# Has anyone ever heard of a company called Travel City Direct?



## LittleSister (Nov 8, 2010)

Apparently they're part of Virgin Holidays? I was going to look at booking a family holiday to Florida next year and I've heard they're very family focussed but at the same time I've never heard of them until this week and don't want to risk a load of money on something that I'm not sure about. Especially with all the holiday companies going bust last year :-S Can anyone help?


----------



## H&amp;P (Feb 19, 2009)

I've used them in the past for a trip to Florida.

We had no problems with them but it was a few years ago.
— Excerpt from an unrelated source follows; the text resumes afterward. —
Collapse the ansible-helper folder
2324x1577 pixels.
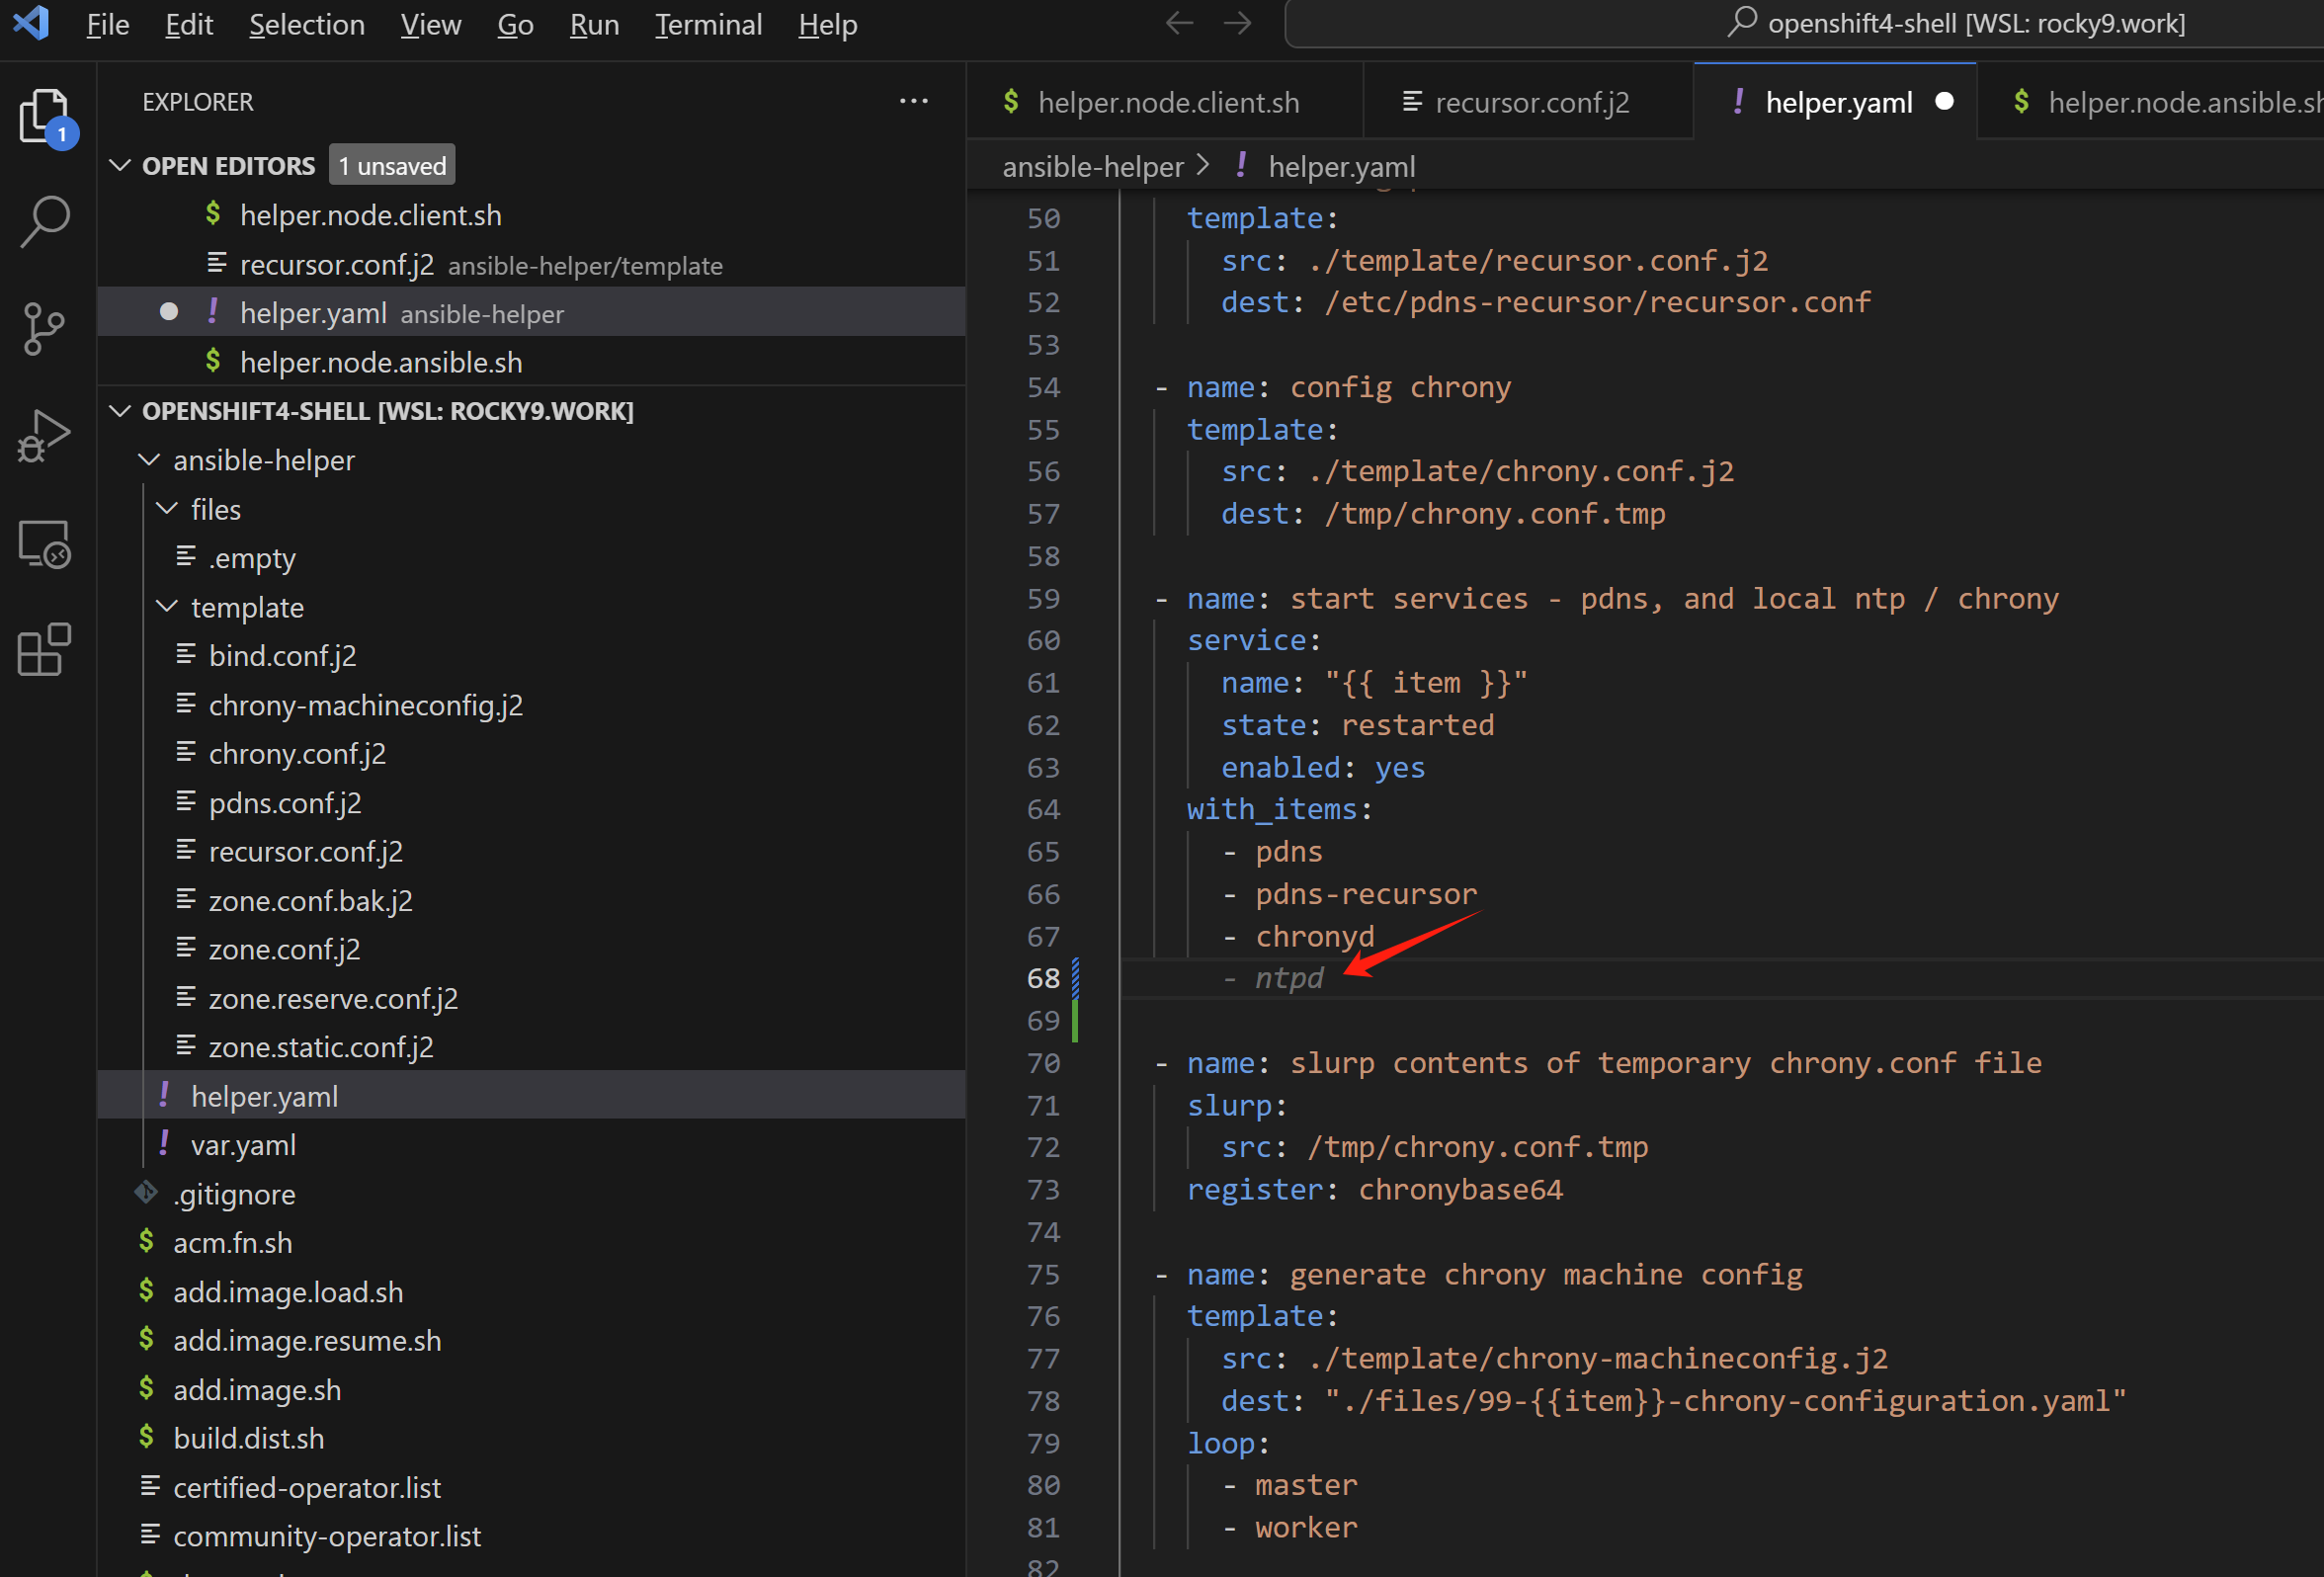pos(149,460)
They used to be part of XL who i think went bust in 2008 they were then taken on as part of virgin, might be worth doing a bit of googling if you are unsure but if they are now linked with Virgin I would have thought there wouldn't be any issues (probably just more expensive  )

http://www.dailymail.co.uk/money/article-1051258/Sky-high-oil-prices-fuel-tour-operator-XLs-cash-crisis.html

/links


----------



## LittleSister (Nov 8, 2010)

Ooo that's really helpful, thank you. I've done a bit of research and they do seem pretty cheap (if you can every really go to Florida cheaply haha!!) and seem to focus a lot on families too. Will have a bit more of a route around any maybe give them a call when the snow dies down!

God I wish I was in the sunshine now!!


----------